* [Dataset records]

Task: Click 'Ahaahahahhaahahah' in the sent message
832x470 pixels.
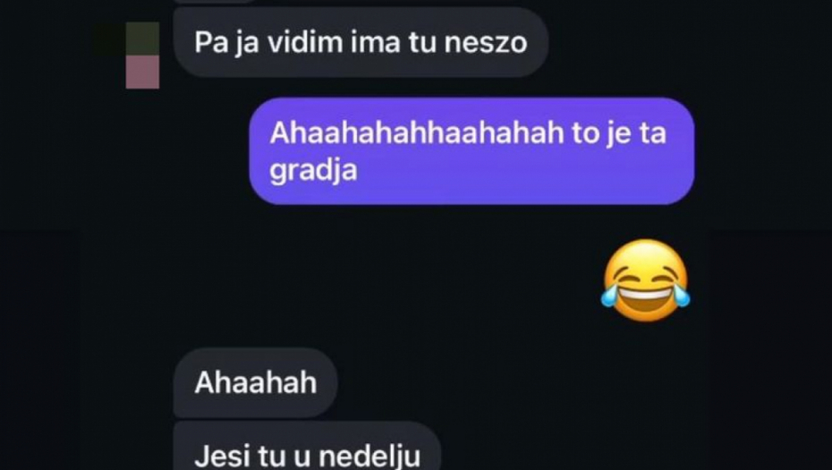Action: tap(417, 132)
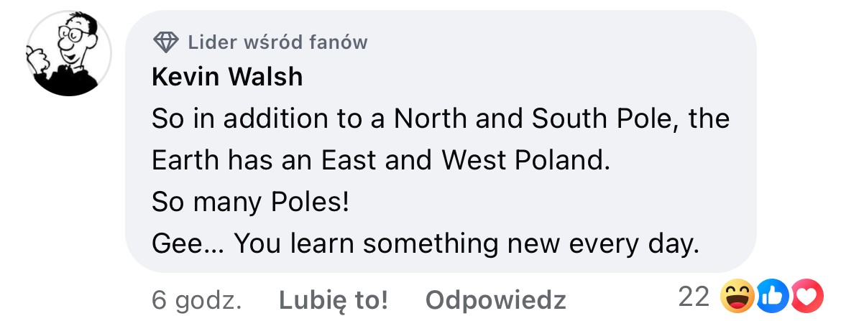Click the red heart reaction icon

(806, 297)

* [Task instructions] Return the entries above exactly as they appear. Pictures should not be copied.

* [The answer]
Task: Click 'Ahaahahahhaahahah' in the sent message
832x470 pixels.
Action: tap(417, 132)
Click the red heart reaction icon

(806, 297)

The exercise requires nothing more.